PROBLEMS TO WORK ON:
• a. In the article on CRISPR–Cas3 for transthyretin amyloidosis, which journal published the study by the team from the University of Tokyo?
• b. Write the next part of the article on CRISPR–Cas3 for transthyretin amyloidosis, continuing from its last sentence.

CRISPR-Cas3: A safer gene-editing tool shows promise for transthyretin amyloidosis treatment

Genetic disorders occur due to alterations in the primary genetic material, deoxyribonucleic acid (DNA), of an organism. Transthyretin amyloidosis (ATTR) is a progressive disorder involving amyloid deposits of misfolded transthyretin (TTR) proteins. The deposits, mainly affecting the heart and the nerves, can lead to symptoms like heart failure and neuropathy. While one of its two major forms is associated with age, the other one is hereditary, resulting from destabilizing mutations in the TTR gene. The therapeutic efficacy of suppressing TTR production has been clearly demonstrated. Although ribonucleic acid (RNA) interference-based drugs can reduce TTR production, they require long-term administration and do not provide a curative treatment.

In recent times, several gene-editing strategies are being utilized to precisely alter the DNA, correcting the mutations or deleting the harmful genetic sequences. These approaches offer enhanced precision and can completely cure genetic disorders. Clustered regularly interspaced short palindromic repeats (CRISPR) refer to the small fragments of viral DNA that are stored by the bacteria as a part of their defense mechanism. CRISPR–Cas9 is a revolutionary gene-editing tool, adapted from this bacterial immune system, that has been widely explored for its clinical applications in recent times.

While the CRISPR–Cas9 shows promising results in developing revolutionary therapies, it has certain limitations, including unintended DNA cuts. Recently, a group of scientists from Japan, led by Professor Tomoji Mashimo and Dr. Saeko Ishida from the Institute of Medical Science, The University of Tokyo, Japan, evaluated the efficacy of the CRISPR–Cas3 system in safely achieving a permanent reduction of TTR production through genome editing of the TTR gene. "Genome editing holds the unique potential to correct the inherited disease-associated genetic abnormalities. We wanted to see if the CRISPR–Cas3 system can be developed as an efficient therapeutic genome-editing tool," mentions Prof. Mashimo, while talking about his motivation behind the study. The article was published in the Nature Biotechnology journal on January 05, 2026.

INFORMATION SHOWN:

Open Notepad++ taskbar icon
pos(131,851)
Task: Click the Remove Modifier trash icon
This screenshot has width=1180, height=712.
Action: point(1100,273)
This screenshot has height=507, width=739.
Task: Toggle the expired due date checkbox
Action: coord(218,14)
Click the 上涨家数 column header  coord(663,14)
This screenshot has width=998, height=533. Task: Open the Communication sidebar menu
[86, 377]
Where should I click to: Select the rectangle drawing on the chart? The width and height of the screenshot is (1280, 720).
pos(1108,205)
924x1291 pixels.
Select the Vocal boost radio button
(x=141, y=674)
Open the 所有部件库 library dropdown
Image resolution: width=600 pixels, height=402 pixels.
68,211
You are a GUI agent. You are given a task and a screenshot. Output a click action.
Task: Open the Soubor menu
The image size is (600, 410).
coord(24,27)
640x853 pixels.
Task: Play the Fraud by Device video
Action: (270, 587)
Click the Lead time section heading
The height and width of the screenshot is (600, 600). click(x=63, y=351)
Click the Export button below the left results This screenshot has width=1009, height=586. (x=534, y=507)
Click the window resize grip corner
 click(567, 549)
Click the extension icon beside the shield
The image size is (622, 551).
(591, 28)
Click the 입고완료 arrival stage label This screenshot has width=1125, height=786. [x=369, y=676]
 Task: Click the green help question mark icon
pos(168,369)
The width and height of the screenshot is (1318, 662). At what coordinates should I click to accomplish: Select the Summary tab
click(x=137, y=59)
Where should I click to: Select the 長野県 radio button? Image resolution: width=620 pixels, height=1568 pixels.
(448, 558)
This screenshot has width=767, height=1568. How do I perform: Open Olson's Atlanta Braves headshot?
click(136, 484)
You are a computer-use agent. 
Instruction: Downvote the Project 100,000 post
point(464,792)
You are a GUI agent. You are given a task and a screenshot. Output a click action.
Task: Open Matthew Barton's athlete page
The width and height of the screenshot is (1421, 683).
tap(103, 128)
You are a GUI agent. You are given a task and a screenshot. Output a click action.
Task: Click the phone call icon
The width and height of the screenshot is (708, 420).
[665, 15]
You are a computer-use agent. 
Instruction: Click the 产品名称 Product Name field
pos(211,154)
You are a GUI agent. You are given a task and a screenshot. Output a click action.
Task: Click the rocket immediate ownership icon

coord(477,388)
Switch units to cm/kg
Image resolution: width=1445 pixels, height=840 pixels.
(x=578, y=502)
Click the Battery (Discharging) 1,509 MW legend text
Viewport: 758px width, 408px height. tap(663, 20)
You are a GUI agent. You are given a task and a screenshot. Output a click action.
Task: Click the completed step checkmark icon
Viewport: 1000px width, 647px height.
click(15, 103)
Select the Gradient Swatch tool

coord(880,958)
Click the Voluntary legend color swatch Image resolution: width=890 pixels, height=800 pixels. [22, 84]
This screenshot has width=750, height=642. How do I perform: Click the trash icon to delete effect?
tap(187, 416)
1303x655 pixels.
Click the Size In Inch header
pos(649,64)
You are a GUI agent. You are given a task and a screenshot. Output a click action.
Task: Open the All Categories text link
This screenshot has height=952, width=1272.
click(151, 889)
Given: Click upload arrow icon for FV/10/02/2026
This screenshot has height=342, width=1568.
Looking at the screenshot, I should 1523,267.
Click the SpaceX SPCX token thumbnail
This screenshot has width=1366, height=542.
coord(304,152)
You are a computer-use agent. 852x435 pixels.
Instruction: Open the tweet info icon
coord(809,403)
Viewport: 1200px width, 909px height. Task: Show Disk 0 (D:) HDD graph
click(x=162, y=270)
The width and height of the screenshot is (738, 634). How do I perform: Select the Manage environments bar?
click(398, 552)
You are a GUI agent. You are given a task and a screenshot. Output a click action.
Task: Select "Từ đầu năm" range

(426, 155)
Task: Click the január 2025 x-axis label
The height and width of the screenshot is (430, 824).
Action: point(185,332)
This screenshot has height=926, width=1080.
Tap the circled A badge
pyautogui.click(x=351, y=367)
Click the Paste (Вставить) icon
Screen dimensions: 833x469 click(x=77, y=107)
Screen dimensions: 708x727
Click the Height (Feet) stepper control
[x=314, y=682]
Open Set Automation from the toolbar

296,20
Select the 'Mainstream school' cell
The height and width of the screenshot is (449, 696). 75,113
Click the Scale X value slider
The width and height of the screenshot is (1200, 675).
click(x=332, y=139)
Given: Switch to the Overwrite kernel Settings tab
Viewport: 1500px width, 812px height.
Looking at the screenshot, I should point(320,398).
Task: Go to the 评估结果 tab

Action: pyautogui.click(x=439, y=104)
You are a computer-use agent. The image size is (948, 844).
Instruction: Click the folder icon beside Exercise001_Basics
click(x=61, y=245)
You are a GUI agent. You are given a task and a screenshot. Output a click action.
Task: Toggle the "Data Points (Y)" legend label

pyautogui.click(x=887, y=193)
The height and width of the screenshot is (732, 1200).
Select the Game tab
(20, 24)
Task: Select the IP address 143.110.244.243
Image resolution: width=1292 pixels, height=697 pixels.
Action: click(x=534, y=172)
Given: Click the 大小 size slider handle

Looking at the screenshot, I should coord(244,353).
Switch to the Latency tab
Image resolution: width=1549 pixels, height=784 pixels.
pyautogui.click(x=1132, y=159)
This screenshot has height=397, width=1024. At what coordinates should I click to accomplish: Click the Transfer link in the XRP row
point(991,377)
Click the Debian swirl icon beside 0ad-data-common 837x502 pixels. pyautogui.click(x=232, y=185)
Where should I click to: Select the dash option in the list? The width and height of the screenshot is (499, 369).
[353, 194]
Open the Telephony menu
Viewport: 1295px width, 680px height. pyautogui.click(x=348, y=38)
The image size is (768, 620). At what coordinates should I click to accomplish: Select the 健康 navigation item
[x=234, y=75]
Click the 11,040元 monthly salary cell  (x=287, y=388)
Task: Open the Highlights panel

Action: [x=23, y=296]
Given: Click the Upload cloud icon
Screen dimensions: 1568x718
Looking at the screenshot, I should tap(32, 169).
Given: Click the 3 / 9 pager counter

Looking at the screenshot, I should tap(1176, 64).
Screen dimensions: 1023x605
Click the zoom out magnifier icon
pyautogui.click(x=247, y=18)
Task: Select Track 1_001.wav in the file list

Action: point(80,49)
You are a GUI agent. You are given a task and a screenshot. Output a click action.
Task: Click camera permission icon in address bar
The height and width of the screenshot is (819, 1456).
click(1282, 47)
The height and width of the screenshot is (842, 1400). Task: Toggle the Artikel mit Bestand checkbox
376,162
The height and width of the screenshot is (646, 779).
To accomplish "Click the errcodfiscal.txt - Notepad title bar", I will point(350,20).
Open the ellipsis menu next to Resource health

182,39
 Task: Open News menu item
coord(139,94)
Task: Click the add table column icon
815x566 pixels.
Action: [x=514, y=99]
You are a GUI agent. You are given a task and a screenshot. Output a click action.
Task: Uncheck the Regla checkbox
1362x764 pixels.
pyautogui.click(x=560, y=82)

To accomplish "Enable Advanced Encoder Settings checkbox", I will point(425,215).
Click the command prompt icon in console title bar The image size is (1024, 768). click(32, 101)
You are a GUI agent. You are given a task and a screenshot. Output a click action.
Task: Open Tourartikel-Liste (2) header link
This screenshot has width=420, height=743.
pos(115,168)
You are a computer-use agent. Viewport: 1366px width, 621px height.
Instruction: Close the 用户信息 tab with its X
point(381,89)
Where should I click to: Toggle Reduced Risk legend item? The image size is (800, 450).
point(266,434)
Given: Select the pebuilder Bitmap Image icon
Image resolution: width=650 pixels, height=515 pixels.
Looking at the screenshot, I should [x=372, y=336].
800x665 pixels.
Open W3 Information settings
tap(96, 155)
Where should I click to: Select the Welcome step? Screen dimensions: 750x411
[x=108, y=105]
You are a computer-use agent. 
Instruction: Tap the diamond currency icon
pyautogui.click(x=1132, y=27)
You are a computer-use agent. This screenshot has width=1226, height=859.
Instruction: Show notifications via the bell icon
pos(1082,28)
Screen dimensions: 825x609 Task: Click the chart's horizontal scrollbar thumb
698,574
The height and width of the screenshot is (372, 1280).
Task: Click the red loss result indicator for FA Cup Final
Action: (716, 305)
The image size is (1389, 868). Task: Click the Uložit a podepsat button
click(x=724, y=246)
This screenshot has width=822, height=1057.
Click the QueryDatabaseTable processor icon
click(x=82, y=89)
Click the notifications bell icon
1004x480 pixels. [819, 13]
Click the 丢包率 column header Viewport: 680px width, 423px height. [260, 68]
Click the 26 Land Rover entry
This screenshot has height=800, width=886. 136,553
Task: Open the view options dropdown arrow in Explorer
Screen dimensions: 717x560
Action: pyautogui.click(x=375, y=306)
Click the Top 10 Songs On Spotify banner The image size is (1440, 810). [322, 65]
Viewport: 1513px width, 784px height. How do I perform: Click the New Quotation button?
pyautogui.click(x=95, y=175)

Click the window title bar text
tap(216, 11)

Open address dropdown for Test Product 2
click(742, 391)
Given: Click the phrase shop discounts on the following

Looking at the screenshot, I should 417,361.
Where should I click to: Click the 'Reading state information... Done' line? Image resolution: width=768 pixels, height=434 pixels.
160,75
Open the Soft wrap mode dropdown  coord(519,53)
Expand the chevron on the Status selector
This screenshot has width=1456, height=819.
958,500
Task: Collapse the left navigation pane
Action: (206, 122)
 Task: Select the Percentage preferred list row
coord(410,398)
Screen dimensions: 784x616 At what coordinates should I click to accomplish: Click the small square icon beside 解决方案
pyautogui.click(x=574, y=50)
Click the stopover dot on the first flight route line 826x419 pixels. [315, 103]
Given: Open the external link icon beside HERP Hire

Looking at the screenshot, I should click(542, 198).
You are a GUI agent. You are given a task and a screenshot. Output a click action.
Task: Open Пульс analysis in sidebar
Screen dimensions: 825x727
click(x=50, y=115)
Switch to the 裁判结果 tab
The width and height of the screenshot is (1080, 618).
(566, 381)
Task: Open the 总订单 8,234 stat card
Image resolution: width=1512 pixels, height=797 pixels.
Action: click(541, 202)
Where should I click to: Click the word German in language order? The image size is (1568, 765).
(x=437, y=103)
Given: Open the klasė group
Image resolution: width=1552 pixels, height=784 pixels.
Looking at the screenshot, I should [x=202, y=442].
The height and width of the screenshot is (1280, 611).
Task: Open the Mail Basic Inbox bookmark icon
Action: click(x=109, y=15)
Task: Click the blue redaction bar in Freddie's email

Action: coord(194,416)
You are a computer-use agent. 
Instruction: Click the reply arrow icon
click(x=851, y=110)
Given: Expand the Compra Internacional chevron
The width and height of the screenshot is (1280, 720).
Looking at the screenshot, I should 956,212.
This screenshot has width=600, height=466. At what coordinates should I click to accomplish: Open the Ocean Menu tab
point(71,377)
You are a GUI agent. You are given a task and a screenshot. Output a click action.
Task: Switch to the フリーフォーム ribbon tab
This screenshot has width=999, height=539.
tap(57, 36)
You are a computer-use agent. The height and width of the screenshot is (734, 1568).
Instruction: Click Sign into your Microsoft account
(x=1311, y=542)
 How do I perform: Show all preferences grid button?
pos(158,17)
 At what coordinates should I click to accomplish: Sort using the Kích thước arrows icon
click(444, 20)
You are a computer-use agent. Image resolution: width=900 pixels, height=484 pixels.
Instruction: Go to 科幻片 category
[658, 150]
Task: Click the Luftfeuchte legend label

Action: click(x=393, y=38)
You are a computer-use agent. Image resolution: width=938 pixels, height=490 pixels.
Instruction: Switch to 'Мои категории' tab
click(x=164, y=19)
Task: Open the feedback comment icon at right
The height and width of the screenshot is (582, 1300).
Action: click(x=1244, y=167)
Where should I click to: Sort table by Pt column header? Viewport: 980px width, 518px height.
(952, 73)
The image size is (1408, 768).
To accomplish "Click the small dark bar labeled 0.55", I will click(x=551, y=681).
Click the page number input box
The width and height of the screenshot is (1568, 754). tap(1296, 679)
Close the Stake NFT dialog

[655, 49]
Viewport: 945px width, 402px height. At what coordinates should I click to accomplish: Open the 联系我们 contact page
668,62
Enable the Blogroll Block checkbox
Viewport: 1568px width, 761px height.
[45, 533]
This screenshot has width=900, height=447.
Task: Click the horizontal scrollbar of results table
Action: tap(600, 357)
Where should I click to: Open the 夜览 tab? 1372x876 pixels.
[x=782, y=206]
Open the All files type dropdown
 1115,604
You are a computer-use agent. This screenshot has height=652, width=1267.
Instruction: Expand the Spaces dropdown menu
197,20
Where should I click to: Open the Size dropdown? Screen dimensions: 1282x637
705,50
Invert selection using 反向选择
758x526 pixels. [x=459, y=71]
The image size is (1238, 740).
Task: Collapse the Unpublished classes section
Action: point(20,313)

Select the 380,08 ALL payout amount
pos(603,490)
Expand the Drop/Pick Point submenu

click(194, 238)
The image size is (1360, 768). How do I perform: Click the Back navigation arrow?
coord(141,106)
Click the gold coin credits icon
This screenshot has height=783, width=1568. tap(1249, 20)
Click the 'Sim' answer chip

RESULTS BY TASK:
• a. Nature Biotechnology

• b.
The CRISPR–Cas3 system has fundamental structural and functional differences when compared to the CRISPR–Cas9 system. In CRISPR–Cas9, a small fragment of RNA, another genetic material, is used as a guide. This guide RNA (gRNA) binds to the target DNA sequence, and the Cas9 protein bound to the gRNA, acts like a molecular scissor and cuts the DNA. However, a multiprotein cascade complex is involved in the CRISPR–Cas3 system, which acts like a guide for the associated Cas3 helicase–nuclease enzyme, which shreds large DNA regions unidirectionally. This long-range degradation strategy is different from the precise double-strand break technology seen in the CRISPR–Cas9 system.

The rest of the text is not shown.